▶ [Task instructions] Scan the data for "will" and copy each matching line.

<<<<

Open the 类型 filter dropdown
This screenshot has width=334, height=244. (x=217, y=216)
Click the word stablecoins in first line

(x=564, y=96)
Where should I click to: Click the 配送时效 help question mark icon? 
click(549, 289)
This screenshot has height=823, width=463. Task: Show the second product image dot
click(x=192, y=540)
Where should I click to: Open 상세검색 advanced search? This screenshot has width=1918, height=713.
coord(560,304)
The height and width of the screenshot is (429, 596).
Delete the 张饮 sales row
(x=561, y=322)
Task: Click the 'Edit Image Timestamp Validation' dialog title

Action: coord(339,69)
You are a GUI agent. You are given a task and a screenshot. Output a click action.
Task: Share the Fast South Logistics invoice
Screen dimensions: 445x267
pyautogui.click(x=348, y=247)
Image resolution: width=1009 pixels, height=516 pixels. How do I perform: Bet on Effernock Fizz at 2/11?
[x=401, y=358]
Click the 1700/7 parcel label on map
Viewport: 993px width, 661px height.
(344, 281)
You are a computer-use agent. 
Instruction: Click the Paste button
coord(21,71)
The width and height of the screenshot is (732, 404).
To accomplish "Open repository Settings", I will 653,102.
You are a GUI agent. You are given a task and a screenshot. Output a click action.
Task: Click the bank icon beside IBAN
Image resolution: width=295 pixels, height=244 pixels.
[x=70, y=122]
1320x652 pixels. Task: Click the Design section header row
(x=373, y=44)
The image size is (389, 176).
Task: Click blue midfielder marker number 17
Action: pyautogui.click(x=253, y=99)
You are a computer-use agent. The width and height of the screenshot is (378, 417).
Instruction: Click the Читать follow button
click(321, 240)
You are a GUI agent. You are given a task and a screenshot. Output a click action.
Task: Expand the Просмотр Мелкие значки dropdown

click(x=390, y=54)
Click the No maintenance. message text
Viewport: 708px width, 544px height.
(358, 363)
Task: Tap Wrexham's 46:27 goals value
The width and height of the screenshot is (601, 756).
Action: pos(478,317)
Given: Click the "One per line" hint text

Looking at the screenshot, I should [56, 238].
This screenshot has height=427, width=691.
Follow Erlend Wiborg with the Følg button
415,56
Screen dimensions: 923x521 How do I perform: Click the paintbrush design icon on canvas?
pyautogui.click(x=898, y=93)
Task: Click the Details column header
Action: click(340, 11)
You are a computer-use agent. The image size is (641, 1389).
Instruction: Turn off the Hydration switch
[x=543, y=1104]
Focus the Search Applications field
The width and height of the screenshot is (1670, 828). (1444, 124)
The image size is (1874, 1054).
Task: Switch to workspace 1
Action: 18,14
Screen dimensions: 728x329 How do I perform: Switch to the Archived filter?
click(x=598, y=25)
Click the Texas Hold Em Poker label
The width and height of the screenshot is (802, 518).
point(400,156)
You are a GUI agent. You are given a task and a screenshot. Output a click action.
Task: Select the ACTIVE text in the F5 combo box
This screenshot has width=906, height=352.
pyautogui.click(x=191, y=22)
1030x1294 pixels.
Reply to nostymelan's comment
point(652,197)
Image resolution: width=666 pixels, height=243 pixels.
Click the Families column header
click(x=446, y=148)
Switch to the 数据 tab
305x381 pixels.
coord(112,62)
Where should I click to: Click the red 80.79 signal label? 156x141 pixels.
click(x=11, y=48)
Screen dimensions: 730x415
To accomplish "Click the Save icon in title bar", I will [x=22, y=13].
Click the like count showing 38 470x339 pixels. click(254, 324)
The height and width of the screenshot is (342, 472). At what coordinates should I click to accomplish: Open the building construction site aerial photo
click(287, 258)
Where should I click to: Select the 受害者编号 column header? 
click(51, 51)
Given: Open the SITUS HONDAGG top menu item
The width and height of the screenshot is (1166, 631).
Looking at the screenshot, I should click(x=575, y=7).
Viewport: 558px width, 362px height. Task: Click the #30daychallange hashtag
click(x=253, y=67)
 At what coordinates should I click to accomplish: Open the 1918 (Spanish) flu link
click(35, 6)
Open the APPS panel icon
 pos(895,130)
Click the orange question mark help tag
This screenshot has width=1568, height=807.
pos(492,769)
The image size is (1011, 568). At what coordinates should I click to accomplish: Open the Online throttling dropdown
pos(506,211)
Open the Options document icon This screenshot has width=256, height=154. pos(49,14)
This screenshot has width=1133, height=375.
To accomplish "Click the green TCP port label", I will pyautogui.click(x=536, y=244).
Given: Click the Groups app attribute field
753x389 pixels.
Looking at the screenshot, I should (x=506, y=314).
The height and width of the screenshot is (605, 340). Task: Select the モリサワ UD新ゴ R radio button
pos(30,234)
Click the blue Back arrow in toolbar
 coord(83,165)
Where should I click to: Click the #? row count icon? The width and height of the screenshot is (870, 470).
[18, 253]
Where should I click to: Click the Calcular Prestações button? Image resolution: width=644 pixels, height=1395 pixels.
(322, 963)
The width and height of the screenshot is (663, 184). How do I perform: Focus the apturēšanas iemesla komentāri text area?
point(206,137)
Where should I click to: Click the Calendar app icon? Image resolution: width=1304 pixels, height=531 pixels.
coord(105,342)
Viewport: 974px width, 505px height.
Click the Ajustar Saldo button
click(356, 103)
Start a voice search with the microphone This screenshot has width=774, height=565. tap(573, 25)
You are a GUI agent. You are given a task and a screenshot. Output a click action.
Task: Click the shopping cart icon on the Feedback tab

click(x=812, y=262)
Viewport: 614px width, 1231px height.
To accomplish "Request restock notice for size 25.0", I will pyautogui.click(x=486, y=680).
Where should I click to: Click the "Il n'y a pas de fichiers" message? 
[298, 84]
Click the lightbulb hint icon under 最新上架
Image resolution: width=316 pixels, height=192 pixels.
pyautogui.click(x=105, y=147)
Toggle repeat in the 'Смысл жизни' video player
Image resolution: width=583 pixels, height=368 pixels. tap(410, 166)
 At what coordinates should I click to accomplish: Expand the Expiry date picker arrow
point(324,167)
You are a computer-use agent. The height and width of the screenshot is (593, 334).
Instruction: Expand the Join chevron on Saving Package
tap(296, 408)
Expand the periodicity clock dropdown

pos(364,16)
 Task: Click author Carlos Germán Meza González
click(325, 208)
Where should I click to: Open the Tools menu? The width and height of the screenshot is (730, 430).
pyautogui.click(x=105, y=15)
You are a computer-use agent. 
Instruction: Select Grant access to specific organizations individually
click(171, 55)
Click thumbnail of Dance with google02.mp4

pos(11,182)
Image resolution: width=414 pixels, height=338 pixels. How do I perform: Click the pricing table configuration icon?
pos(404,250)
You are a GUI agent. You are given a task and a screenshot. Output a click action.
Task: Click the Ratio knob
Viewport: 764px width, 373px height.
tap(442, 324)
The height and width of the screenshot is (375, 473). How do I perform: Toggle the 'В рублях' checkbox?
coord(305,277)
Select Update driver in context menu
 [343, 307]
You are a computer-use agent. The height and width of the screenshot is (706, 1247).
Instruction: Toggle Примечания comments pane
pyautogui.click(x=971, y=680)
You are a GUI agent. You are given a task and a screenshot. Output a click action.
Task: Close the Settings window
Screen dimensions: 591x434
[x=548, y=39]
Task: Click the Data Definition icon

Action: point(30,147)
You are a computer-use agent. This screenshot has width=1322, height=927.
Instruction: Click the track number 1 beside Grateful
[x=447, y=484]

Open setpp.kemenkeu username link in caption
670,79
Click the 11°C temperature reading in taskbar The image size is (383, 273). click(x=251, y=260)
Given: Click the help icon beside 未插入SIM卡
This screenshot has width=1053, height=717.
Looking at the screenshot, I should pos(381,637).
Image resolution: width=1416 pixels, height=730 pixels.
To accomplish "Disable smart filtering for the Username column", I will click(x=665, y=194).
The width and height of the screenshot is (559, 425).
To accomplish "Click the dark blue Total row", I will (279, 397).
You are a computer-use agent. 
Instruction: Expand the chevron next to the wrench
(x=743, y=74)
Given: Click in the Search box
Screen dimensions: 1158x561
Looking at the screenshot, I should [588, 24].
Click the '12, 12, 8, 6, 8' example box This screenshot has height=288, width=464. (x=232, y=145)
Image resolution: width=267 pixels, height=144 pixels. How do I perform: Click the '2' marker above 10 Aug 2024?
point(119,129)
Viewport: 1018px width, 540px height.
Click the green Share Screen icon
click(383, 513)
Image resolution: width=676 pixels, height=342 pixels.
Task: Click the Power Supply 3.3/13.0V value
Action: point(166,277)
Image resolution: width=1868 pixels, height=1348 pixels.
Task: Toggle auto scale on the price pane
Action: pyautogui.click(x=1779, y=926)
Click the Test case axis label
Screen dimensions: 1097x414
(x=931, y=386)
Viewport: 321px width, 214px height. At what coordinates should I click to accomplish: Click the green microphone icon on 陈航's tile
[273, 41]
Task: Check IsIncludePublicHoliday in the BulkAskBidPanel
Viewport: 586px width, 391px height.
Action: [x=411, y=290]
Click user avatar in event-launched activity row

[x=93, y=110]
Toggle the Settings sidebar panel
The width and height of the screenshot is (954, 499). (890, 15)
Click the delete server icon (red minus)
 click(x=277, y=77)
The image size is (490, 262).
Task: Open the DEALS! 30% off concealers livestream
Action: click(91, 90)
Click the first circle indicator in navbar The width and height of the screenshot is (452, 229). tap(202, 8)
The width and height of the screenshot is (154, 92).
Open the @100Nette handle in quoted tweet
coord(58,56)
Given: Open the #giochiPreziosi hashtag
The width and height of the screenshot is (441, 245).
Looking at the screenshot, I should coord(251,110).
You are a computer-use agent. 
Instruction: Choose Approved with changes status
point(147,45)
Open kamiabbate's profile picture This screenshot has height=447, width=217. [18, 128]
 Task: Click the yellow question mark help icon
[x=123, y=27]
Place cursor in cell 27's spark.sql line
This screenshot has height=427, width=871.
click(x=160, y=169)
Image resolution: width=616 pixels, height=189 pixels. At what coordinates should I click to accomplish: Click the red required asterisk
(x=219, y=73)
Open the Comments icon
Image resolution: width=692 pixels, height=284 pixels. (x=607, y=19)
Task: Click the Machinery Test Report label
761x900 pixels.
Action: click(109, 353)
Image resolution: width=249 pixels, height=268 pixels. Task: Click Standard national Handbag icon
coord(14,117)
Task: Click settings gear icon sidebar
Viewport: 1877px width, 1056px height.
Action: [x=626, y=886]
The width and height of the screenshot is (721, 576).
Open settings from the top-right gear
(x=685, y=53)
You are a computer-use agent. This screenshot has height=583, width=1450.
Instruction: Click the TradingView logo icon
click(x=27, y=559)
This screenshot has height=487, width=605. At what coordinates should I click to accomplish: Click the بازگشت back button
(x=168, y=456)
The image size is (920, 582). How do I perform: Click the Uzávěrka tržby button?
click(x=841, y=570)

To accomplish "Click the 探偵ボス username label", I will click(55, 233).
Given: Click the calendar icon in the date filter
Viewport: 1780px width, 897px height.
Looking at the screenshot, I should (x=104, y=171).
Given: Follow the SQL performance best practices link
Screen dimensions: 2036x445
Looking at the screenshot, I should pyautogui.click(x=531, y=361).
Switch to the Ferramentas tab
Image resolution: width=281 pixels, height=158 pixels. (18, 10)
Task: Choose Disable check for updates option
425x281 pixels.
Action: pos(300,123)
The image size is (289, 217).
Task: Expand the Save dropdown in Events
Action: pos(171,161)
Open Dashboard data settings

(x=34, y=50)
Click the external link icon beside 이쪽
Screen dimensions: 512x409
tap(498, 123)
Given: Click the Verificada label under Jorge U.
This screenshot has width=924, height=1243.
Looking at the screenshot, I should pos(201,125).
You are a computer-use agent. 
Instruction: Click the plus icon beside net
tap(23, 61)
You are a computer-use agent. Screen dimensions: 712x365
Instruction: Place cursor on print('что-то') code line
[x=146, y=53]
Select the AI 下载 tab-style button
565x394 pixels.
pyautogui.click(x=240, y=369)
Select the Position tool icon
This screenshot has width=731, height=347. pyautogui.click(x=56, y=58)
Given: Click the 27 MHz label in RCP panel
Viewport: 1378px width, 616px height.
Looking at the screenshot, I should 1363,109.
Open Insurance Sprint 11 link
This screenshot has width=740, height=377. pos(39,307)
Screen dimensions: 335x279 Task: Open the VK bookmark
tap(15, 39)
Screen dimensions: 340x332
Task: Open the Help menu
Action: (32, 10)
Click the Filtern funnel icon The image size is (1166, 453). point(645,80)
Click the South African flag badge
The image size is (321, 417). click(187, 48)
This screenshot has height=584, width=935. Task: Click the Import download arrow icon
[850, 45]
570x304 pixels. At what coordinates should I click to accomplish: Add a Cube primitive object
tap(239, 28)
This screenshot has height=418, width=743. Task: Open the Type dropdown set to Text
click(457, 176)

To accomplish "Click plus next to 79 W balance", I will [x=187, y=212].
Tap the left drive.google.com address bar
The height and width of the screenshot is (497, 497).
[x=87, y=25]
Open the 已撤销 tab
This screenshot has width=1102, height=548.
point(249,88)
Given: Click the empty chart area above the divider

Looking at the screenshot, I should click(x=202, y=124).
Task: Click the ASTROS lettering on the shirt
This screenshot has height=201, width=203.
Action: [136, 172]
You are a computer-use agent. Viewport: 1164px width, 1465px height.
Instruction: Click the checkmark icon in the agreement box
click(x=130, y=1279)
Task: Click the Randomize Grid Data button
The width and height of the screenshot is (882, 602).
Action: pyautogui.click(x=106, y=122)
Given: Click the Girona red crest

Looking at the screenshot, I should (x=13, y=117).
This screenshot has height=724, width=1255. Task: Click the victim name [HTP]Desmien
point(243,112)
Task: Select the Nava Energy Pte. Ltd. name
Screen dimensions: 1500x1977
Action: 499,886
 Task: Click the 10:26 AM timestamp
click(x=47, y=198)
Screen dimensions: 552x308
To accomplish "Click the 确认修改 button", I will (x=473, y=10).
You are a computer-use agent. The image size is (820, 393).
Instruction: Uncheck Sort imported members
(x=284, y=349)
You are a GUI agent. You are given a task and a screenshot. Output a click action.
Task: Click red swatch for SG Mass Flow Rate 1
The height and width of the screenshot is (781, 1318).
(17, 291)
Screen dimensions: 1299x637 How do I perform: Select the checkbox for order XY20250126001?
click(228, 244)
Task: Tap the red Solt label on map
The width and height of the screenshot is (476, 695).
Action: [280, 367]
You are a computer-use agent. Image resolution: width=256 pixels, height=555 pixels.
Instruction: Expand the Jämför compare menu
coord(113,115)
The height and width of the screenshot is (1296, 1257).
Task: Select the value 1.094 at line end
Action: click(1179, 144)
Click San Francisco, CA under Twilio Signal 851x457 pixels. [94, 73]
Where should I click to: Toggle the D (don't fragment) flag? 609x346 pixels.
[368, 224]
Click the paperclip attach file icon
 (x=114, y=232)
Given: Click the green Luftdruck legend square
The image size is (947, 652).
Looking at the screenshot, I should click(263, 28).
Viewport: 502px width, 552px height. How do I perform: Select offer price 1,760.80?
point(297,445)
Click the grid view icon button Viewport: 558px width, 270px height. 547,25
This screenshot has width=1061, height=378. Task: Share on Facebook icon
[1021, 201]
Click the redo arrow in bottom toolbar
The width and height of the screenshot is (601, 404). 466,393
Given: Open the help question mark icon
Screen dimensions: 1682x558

>>>>

▶ [Result of this exercise]
To accomplish "Open repository Settings", I will 653,102.
To accomplish "Click the Save icon in title bar", I will [x=22, y=13].
To accomplish "Click the green TCP port label", I will pyautogui.click(x=536, y=244).
To accomplish "Request restock notice for size 25.0", I will pyautogui.click(x=486, y=680).
To accomplish "Disable smart filtering for the Username column", I will click(x=665, y=194).
To accomplish "Click the dark blue Total row", I will (279, 397).
To accomplish "Click the 探偵ボス username label", I will click(55, 233).
To accomplish "Click plus next to 79 W balance", I will [x=187, y=212].
To accomplish "Click the 确认修改 button", I will (x=473, y=10).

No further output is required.